Work item> Take each line from the entries that holds "will" and copy it out.

Supplied data>

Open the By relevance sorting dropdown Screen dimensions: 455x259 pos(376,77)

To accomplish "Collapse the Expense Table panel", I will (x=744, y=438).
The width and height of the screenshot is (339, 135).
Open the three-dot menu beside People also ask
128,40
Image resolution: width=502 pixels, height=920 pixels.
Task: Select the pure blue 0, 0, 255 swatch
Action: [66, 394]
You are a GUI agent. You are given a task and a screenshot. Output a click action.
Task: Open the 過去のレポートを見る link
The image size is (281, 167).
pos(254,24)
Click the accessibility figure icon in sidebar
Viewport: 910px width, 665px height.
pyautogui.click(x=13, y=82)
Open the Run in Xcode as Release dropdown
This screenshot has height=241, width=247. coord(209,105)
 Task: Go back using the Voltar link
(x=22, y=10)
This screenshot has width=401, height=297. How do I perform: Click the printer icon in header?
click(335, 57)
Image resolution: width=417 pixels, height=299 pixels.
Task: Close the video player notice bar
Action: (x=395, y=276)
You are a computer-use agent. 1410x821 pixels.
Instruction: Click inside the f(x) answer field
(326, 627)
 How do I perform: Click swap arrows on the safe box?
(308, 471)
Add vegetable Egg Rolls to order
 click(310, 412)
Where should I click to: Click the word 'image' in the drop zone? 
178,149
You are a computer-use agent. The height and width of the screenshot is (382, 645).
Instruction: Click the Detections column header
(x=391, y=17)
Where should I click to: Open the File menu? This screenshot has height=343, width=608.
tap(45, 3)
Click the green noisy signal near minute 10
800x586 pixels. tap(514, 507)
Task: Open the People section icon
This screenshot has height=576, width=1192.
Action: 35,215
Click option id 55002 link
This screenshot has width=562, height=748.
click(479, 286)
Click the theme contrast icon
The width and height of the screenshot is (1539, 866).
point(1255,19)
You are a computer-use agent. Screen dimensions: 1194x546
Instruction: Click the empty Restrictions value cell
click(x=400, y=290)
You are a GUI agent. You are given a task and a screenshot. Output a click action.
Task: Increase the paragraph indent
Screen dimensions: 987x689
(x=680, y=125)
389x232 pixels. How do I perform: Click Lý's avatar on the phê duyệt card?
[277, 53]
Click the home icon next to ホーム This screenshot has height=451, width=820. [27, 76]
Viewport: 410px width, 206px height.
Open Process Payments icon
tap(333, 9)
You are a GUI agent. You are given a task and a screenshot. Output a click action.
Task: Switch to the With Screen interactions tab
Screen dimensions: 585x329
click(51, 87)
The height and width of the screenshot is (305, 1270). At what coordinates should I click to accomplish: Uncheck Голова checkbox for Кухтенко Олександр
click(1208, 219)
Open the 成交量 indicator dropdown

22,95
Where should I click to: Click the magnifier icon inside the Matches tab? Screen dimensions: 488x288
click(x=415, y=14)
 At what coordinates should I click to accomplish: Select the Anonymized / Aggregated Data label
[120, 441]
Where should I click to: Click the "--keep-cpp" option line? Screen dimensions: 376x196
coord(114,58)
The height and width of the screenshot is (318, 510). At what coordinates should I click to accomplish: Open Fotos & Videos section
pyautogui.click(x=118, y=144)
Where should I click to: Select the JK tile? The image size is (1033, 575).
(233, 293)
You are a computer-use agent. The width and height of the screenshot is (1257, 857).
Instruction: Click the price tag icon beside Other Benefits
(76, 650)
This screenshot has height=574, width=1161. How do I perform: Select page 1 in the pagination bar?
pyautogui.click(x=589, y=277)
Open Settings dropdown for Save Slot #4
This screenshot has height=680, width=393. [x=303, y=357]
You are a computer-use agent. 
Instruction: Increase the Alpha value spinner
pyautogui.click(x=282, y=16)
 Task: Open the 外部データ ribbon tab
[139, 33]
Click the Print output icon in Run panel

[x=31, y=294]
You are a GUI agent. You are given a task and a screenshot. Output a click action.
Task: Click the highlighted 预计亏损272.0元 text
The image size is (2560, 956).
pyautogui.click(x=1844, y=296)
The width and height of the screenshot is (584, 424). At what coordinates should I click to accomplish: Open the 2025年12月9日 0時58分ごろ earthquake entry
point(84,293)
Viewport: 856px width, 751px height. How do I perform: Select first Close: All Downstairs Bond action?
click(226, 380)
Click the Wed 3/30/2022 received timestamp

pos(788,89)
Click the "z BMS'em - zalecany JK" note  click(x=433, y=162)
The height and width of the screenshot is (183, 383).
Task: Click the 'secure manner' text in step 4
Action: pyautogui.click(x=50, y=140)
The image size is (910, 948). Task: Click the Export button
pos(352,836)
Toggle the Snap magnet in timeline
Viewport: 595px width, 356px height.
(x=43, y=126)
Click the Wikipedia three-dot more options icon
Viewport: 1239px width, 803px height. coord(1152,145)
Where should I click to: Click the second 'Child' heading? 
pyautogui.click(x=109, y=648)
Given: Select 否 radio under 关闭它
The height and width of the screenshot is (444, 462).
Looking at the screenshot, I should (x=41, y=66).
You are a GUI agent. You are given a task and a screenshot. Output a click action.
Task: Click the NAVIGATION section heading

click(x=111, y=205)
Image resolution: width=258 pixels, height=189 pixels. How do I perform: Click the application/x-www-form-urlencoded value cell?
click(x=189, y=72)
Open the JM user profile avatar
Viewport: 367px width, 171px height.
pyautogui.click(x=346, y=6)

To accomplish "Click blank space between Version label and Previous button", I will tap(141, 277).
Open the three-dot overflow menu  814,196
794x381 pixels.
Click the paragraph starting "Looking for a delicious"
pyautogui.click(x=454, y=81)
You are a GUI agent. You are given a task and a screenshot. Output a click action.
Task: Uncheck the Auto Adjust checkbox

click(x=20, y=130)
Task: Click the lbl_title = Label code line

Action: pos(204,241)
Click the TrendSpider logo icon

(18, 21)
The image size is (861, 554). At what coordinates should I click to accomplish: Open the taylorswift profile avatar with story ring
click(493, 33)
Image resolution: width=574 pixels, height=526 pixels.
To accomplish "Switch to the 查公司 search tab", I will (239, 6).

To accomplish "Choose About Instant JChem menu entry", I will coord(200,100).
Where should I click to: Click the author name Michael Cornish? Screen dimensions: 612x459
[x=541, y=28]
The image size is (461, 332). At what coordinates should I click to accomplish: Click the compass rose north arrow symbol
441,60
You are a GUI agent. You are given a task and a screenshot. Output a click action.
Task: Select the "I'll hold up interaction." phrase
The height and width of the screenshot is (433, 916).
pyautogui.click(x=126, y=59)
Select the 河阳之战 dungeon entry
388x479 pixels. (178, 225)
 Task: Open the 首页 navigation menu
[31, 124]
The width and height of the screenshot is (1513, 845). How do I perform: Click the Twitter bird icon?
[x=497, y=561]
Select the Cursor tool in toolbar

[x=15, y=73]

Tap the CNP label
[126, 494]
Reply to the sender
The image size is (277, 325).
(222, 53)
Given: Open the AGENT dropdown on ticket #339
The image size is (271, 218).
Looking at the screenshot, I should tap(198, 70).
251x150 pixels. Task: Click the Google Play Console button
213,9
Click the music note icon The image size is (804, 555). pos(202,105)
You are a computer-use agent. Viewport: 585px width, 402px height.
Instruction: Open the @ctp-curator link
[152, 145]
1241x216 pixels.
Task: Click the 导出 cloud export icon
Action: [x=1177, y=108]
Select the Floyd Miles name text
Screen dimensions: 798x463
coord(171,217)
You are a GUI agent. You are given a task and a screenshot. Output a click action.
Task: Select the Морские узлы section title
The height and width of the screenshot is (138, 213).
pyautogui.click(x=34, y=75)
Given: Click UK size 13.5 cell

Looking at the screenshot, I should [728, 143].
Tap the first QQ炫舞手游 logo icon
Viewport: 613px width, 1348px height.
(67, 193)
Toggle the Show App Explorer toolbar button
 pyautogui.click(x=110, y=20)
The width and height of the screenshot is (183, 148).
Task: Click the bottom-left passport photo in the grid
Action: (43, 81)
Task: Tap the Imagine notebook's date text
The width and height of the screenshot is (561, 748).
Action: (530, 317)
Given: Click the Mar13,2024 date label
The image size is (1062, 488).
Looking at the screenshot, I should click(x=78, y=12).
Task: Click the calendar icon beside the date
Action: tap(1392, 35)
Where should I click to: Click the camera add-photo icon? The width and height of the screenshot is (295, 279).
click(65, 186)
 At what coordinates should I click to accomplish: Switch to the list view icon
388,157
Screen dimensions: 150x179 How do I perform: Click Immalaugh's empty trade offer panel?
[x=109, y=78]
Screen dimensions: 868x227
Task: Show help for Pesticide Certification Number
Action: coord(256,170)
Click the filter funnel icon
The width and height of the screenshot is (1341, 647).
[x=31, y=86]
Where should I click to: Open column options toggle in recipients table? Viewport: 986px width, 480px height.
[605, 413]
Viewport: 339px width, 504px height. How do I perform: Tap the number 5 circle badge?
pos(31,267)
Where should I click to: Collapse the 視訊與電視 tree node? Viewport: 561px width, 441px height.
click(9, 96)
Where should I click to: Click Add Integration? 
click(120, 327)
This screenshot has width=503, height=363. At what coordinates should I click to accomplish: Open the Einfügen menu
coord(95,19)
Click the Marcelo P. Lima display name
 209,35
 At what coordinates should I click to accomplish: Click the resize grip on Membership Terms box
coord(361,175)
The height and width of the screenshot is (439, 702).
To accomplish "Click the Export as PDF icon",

Answer below>
To accomplish "Collapse the Expense Table panel", I will (x=744, y=438).
To accomplish "Click blank space between Version label and Previous button", I will tap(141, 277).
To accomplish "Switch to the 查公司 search tab", I will (239, 6).
To accomplish "Choose About Instant JChem menu entry", I will coord(200,100).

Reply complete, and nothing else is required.